For the lines from the one with "This screenshot has height=206, width=330." to the end of the listing below, both ends included, give an exact copy and nothing more. Do not copy pictures.

────────

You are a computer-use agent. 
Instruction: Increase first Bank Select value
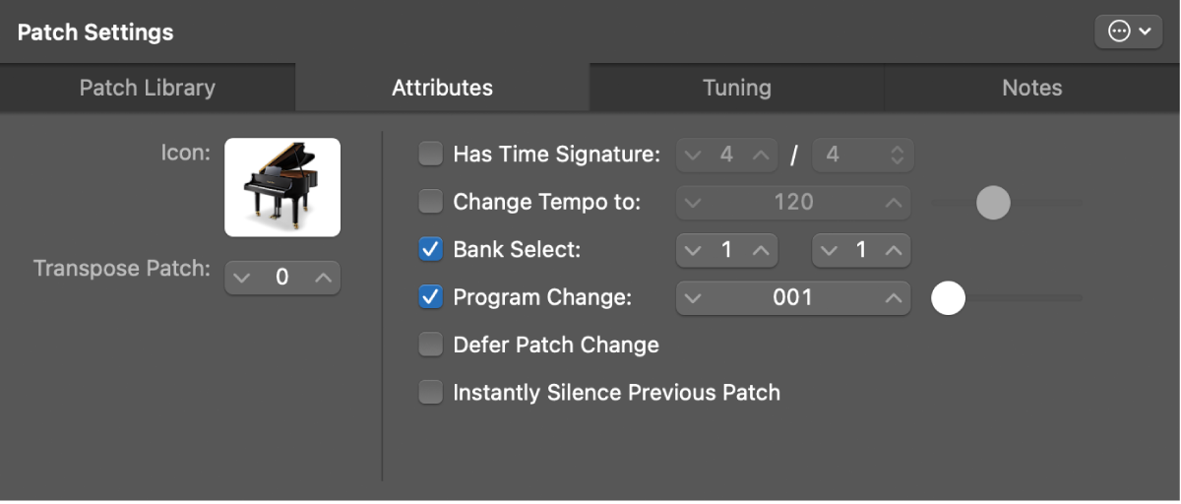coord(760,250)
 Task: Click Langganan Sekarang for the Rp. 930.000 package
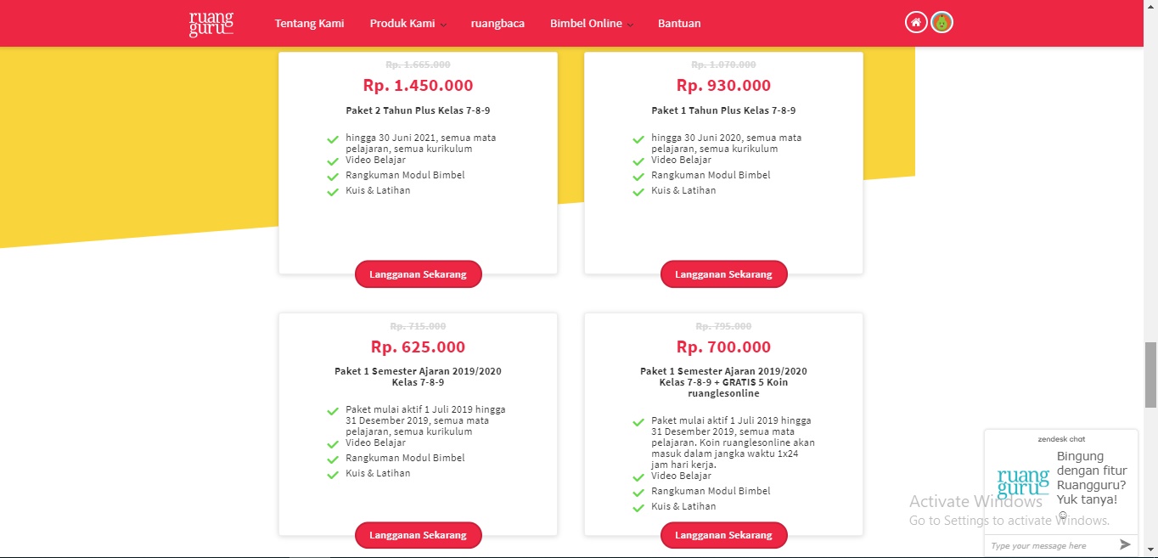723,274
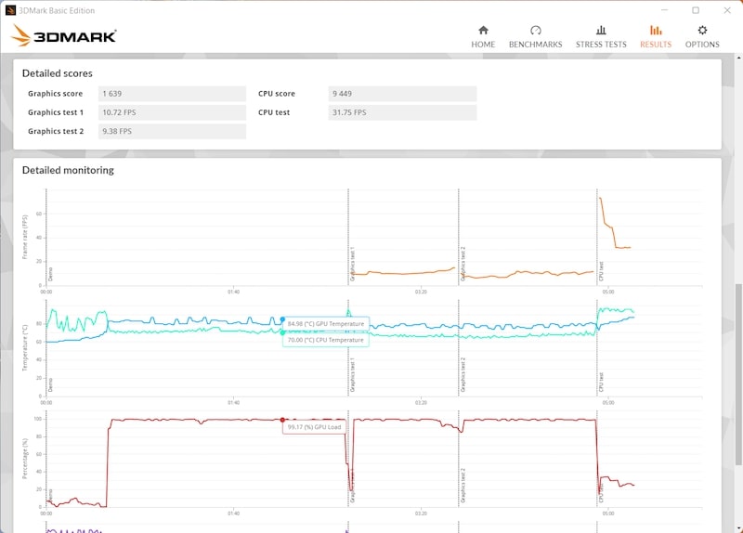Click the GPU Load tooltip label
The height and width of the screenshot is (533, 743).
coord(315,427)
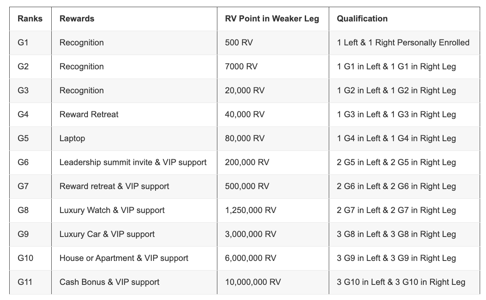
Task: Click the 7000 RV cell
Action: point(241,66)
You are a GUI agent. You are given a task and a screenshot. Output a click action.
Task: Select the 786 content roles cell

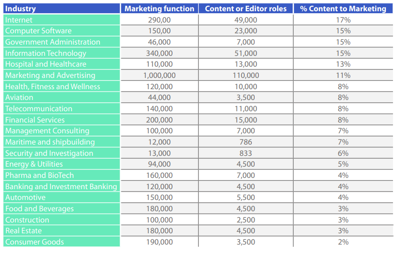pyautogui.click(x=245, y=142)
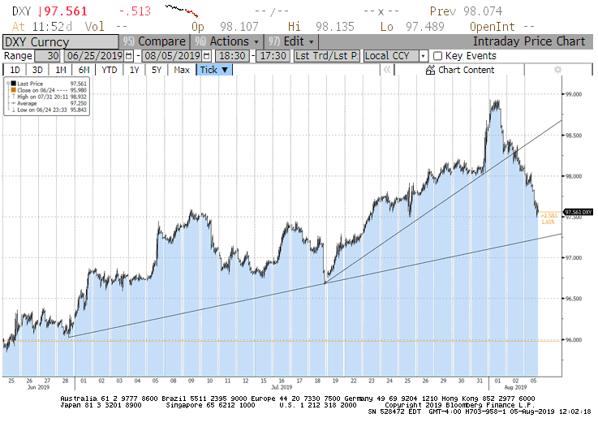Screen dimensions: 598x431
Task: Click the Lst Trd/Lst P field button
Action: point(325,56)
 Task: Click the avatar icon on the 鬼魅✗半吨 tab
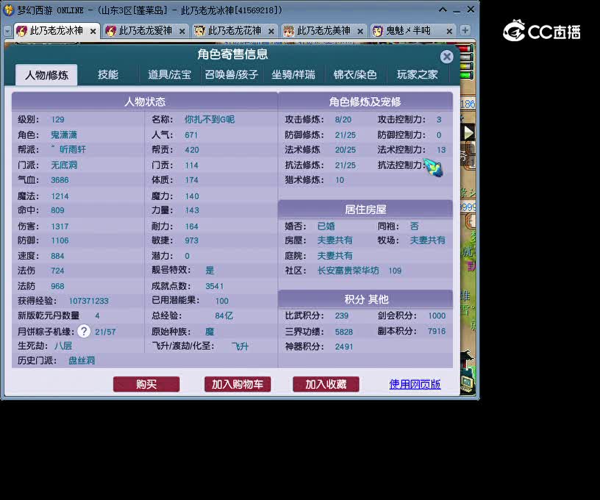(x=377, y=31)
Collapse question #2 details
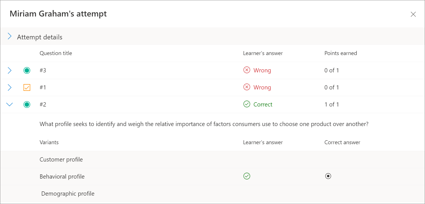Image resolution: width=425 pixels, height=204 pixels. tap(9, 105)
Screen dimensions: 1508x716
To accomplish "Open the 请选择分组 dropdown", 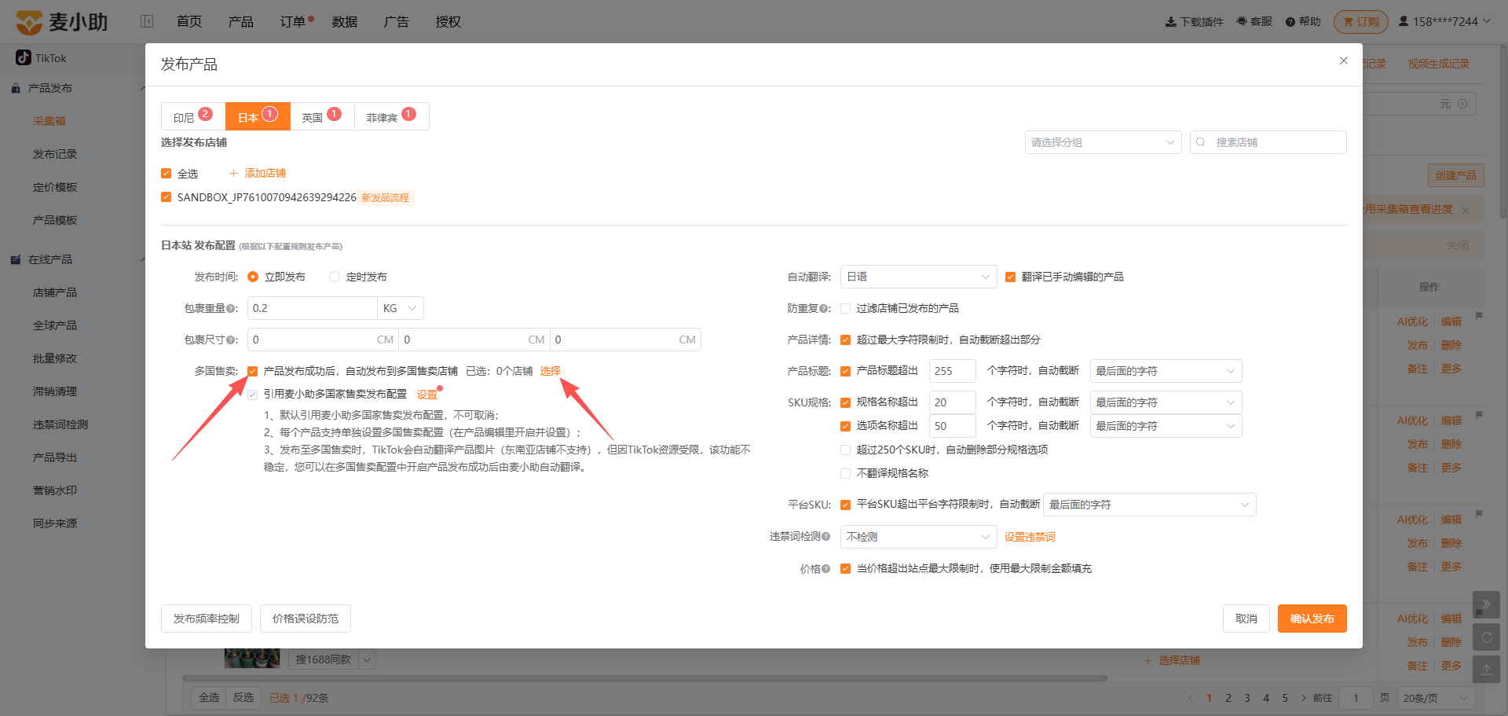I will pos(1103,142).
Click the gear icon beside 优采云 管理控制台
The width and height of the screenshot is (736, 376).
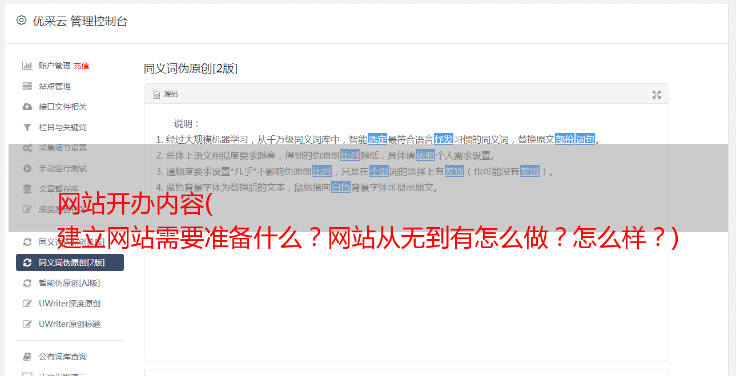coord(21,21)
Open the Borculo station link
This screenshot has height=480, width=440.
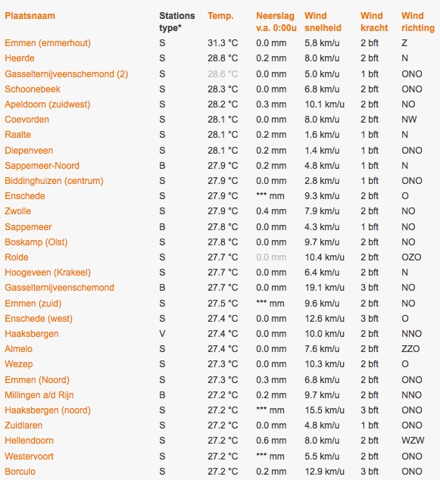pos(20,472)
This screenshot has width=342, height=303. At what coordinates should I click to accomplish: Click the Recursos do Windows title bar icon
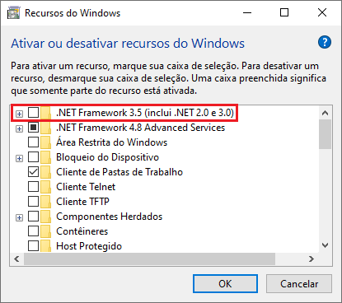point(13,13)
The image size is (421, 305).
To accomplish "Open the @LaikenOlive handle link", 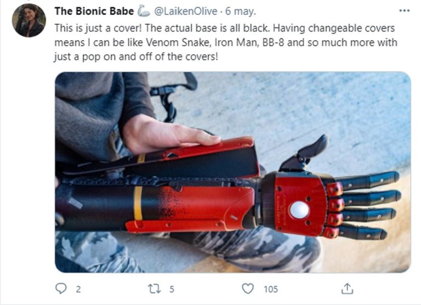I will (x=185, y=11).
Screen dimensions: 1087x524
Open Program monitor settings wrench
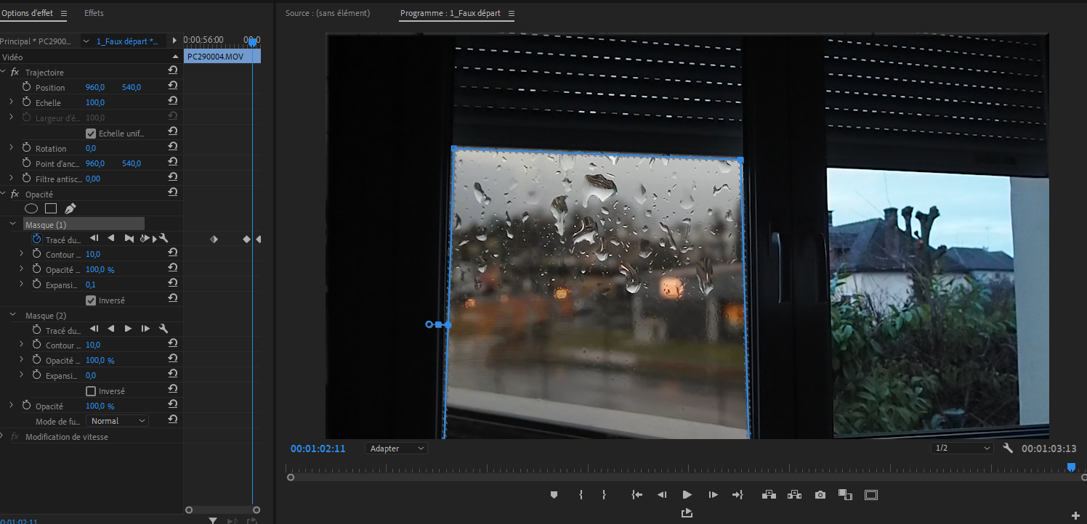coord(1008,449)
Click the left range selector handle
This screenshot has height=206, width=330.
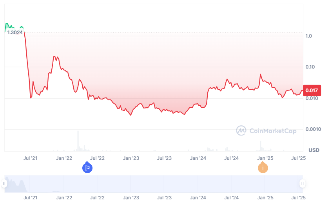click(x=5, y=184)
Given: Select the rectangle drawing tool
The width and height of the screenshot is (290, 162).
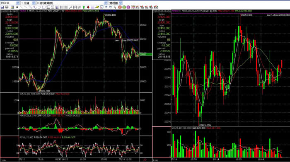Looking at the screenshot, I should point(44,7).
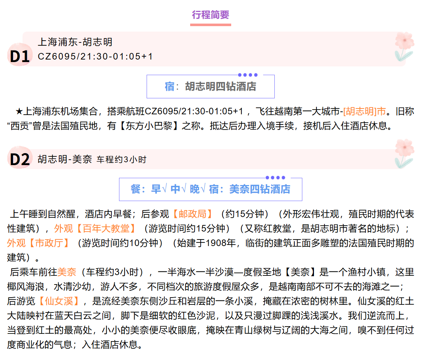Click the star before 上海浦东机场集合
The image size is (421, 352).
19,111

────────

Solution.
This screenshot has height=206, width=330.
click(x=5, y=184)
Given: Select the rectangle drawing tool
The width and height of the screenshot is (290, 162).
Looking at the screenshot, I should point(44,7).
Click the star before 上海浦东机场集合
The image size is (421, 352).
19,111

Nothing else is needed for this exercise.